Mehrere Lampen gaben der Bühne das heimelige Ambiente einer kleinen Bar irgendwo auf der Welt. Jones hatte im vergangenen Jahr mit dem von Jaquire King (der unter anderem die Kings of Leon unter seinen Klienten hat) produzierten Album »Fall« ihrem Repertoire rockigere, mehr vom Sound der gesamten Gruppe getragene Songs wie »Chasing Pirates« und »Young Blood« hinzugefügt, die sich bei ihrem Auftritt nahtlos in das ältere Material einfügten. Die ausgebildete Musikerin - Tochter des indischen Sitar-Virtuosen Ravi Shankar - verzauberte mit ihrer hervorragenden Band auch das Publikum in Montreux und überzeugte mit einer zurückhaltend-ernsten Attitüde, die auf jegliche Allüren verzichtet.

»I don’t know how to slow it down« - in vielen Texten behandelt sie die Abkehr von der heute global herrschenden Hektik und in »Broken« stellt sie klar, »He may move slow,
but that don't mean he's going nowhere«. Die junge Frau - seit »Fall« übrigens mit kurzen Haaren - entführt einen in eine melancholische Welt zerbrochener Liebe und tiefer Sehnsucht. Wobei besonders die Larmoyanz besticht, mit der sie die Irrwege der Liebe beschreibt. Wenn sie über eine Brücke zurück nach Manhattan gehen muss, dann tut sie das ohne Bitterkeit und »as if nothing ever happened« und als ob diese Beziehung nie existiert hätte. Und in einem anderen Song betont sie, »I wont’t cry for you«. Wenn sie sich selbst genügen würde, »If I touched myself the way you touched me , If I could hold myself the way you held me«, dann würde sie ihren Partner nicht zurückwollen - so der Titel »I woundn’t need you.« Und findet zur Erkenntnis, »If i wait, it doesn't mean you return«.

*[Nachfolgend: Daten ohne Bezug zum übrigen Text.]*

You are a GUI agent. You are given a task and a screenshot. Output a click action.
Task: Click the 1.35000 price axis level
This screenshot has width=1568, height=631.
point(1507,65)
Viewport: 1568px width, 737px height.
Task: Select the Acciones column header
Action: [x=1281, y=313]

Irgendwie konsequent nach all dem Leid preist Frau Jones auf ihrem letzten Album den Mann der Stunde (»Man of the Hour«), den sie gefunden hat:
»It’s him or me’ that’s what he said
But I can’t chose between a vega and a pot head
So I chose you because you’re sweet
And you give me lots of lovin’ and you eat meat ...”
Wen wundert es wirklich, dass sich der hiergefundene Mister Perfect als Hund entpuppt? Dieser hinterhältige Humur begeisterte auch am Genfer See.

Die bittersüßen Texte werden von zauberhaften Melodien getragen, das Elend der Liebe kommt bei Norah Jones immer federleicht daher. Doch gerade das Einfache und Leichte misslingt oft, wie nicht nur die Zubereitung von Soufflé zeigt, deshalb gelingt es bei Jones nur, weil ihre Band in jedem Moment präzise die jeweilige Rolle ausfüllt. Die musikalischen Szenen wechseln vom modernen Clubambiente bis zu einem Solopiano-Auftritt und beweisen, dass Spannung auch in einem ruhigen und langsamen Milieu entsteht. Getragen wird der Abend selbstredend von der umfangreichen und vielfältigen Stimme der Sängerin, sogar wenn sie nur summt zieht sie die Aufmerksamkeit in ihren Bann. Ein rundum gelungener Auftritt, bei dem das Publikum von »Feelin’ the same way« bis hin zu »Sunrise« auf keinen Wunschtitel verzichten musste.